═════ Brano da leggere
Dantoura è stato assunto in pieno lockdown perché, nonostante le difficoltà portate dall’emergenza sanitaria, la filosofia di fondo di Gustamundo rimane la stessa: il processo di scambio e inclusione passa attraverso il lavoro.
“Molti mi chiedono: ma perché non hai aperto una Onlus?“, continua Pasquale. “Le Onlus fanno di sicuro un grandissimo lavoro di sensibilizzazione, magari attraverso conferenze e incontri, ma è un lavoro a senso unico che mira ai cittadini italiani. In fin dei conti ai diretti interessati, ai migranti, torna indietro poco. Io credo che le risposte dell’inclusione debbano passare attraverso una stabilità personale che si esprime tramite il lavoro, la casa, la conoscenza del sistema locale.”
Quanto affermato dal fondatore di Gustamundo trova fondamento nei fatti. Secondo i dati raccolti dall’Istat e rielaborati da Openpolis, nel 2020 gli stranieri costituivano l’8,4% della popolazione residente in Italia, rappresentandone però allo stesso tempo più del 15% dei disoccupati. E infatti, analizzando singolarmente la categoria dei cittadini extra-comunitari, si scopre che il tasso di disoccupazione è di 8,6 punti percentuali superiore rispetto agli autoctoni.
══════════
═════ Righe salvate
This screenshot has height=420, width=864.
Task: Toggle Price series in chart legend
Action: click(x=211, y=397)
══════════
═════ Righe salvate
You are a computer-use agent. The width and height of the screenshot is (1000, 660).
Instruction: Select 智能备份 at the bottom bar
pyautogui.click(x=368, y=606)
══════════
* _Istruzioni_
Per favore, prosegui il brano su Gustamundo dopo la sua ultima frase.

* _Risposta qui sotto_
Lo studio condotto da Simona Colucci, ricercatrice in Politiche Pubbliche per il Territorio all’Università IUAV di Venezia, ha rivelato che i rifugiati mostrano tassi di occupazione ulteriormente inferiori rispetto alle altre categorie di cittadini stranieri. Ciò ha a che fare con la natura instabile della loro posizione: un passato spesso traumatico, ostacoli burocratici, tempi d’attesa dilatati all’estremo per la definizione della richiesta di asilo, incertezza generale sulla loro sorte nel Paese ospitante.
E sempre secondo tale studio, il lavoro sarebbe centrale nel modificare in senso migliorativo la dinamica descritta: da una parte, permette di velocizzare il processo di comprensione e apprendimento degli strumenti necessari a muoversi nel nuovo ambiente; dall’altra, rafforza una rappresentazione positiva di sé, aumentando l’autostima e facilitando l’instaurazione di un legame con la comunità e il territorio.
Tutte queste nozioni sembrano essere molto chiare nella linea d’azione di Gustamundo. Tant’è che per velocizzare ulteriormente il processo viene fatto un lavoro a doppio binario.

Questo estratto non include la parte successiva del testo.